A0338
Title: Mediation analysis of community context effects on heart failure using the survival R2D2 prior
Authors: Brandon Feng - North Carolina State University (United States) [presenting]
Eric Yanchenko - Akita International University (Japan)
Lloyd Hill - United States Environmental Protection Agency (United States)
Lindsey Rosman - University of North Carolina at Chapel Hill (United States)
Brian Reich - North Carolina State University (United States)
Ana Rappold - United States Environmental Protection Agency (United States)

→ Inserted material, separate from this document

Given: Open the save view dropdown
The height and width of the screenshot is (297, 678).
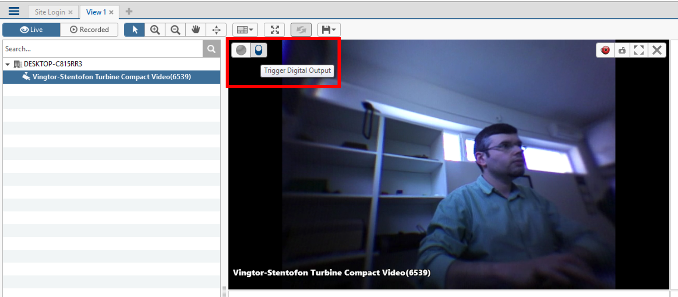Looking at the screenshot, I should pos(329,30).
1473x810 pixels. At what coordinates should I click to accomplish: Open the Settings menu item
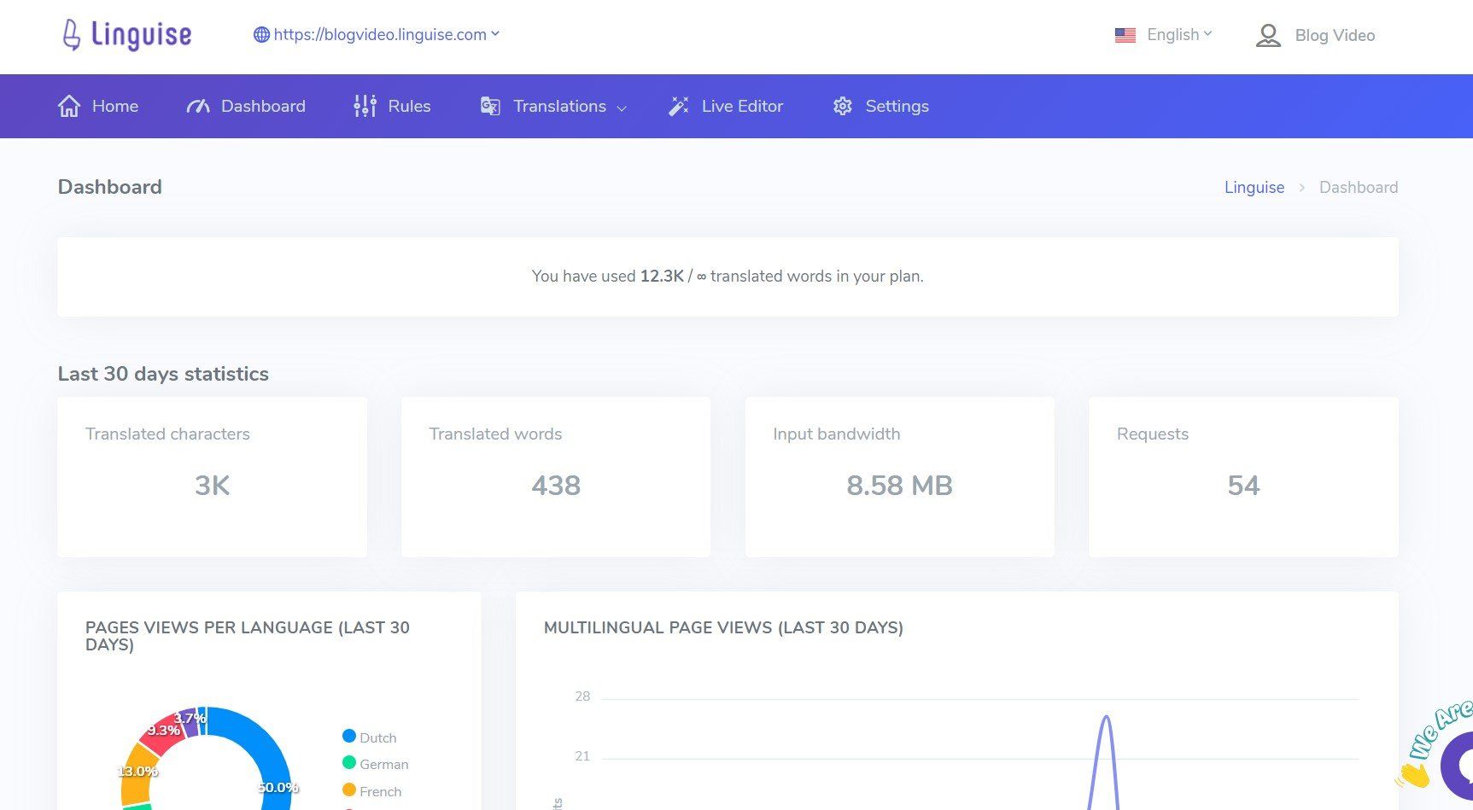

Abstract: Congestive heart failure (CHF) is a leading cause of morbidity, mortality, and healthcare costs, impacting >23 million individuals worldwide. The vast amount of time-varying health data collected by electronic health records (EHR) provides a critical opportunity to improve risk stratification and clinical management of CHF, yet statistical inference on large amounts of EHR data is still challenging. Thus, accurately identifying influential risk factors is pivotal to reducing information dimensionality. Bayesian variable selection in survival regression is a common approach to solving this problem. The aim is to propose placing a beta prior directly on the model coefficient of determination (Bayesian R2), which induces a prior on the global variance of the predictors and provides shrinkage. Through reparameterization using an auxiliary variable, a majority of the parameters are updated with Gibbs sampling, simplifying computation and quickening convergence. Performance gains over competing variable selection methods are showcased through an extensive simulation study. Finally, the method is applied in a mediation analysis to identify community contextual factors that accelerate the time to incident CHF diagnosis of patients with preexisting cardiovascular disease. The model has high predictive performance, and it is found that factors associated with higher socioeconomic inequality increase the risk of heart failure.